Task requirements >> For the records below, tally the lines that contain "computer" and give only that number.

Recorded data >>
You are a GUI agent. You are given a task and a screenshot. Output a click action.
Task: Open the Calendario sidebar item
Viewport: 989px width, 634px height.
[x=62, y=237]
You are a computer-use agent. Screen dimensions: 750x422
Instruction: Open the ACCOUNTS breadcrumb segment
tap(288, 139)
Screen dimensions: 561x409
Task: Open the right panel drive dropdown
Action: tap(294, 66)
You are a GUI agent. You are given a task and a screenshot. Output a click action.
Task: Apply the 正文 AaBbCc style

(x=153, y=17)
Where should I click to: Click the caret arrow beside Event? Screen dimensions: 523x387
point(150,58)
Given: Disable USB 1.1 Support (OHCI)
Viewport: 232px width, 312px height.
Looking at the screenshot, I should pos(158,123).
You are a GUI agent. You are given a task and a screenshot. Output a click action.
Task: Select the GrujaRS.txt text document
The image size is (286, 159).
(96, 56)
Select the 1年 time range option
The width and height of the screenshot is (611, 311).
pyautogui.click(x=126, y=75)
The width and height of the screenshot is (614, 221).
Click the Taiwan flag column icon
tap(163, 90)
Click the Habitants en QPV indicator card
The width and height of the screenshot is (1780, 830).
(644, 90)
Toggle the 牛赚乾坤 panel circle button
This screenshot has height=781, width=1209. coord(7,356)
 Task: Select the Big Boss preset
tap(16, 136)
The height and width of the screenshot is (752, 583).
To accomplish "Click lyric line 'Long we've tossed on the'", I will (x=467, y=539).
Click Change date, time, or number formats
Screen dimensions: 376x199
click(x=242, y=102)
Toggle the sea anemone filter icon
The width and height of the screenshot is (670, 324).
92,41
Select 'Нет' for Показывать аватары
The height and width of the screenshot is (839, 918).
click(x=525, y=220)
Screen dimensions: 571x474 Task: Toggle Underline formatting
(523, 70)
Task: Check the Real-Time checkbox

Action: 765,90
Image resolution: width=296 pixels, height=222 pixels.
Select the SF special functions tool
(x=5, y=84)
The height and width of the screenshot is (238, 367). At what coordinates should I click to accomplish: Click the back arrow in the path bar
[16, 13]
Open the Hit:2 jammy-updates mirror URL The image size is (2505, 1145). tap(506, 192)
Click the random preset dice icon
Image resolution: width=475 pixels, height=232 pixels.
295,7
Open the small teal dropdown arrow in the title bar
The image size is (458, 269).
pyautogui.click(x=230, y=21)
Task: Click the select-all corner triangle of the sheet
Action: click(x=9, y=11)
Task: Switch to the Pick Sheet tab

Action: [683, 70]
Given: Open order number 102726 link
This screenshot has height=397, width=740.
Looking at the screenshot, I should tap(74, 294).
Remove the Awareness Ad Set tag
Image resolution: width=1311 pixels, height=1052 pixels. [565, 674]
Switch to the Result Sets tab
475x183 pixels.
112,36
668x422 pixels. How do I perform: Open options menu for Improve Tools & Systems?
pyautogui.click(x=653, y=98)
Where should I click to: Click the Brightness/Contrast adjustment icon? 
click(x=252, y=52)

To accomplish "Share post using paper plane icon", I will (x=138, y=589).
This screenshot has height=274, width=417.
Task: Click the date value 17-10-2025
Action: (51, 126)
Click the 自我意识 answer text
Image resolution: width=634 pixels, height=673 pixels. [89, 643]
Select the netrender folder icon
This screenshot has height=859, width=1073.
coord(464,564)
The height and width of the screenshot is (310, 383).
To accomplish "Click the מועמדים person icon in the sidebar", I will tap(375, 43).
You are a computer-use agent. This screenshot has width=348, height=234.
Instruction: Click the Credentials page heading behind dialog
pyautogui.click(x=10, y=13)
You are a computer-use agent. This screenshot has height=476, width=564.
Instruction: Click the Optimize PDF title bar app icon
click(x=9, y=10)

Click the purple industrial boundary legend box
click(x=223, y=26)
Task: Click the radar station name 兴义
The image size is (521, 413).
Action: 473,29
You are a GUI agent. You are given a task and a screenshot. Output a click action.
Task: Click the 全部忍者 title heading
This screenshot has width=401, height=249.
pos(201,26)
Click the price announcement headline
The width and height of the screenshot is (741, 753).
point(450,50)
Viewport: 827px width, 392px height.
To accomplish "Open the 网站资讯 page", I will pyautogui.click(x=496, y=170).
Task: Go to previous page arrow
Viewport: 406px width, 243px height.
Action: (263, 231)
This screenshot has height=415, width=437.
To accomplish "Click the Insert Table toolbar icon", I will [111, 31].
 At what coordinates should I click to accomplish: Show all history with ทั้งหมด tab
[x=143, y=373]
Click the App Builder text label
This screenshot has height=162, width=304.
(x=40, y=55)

Answer for the task >> 3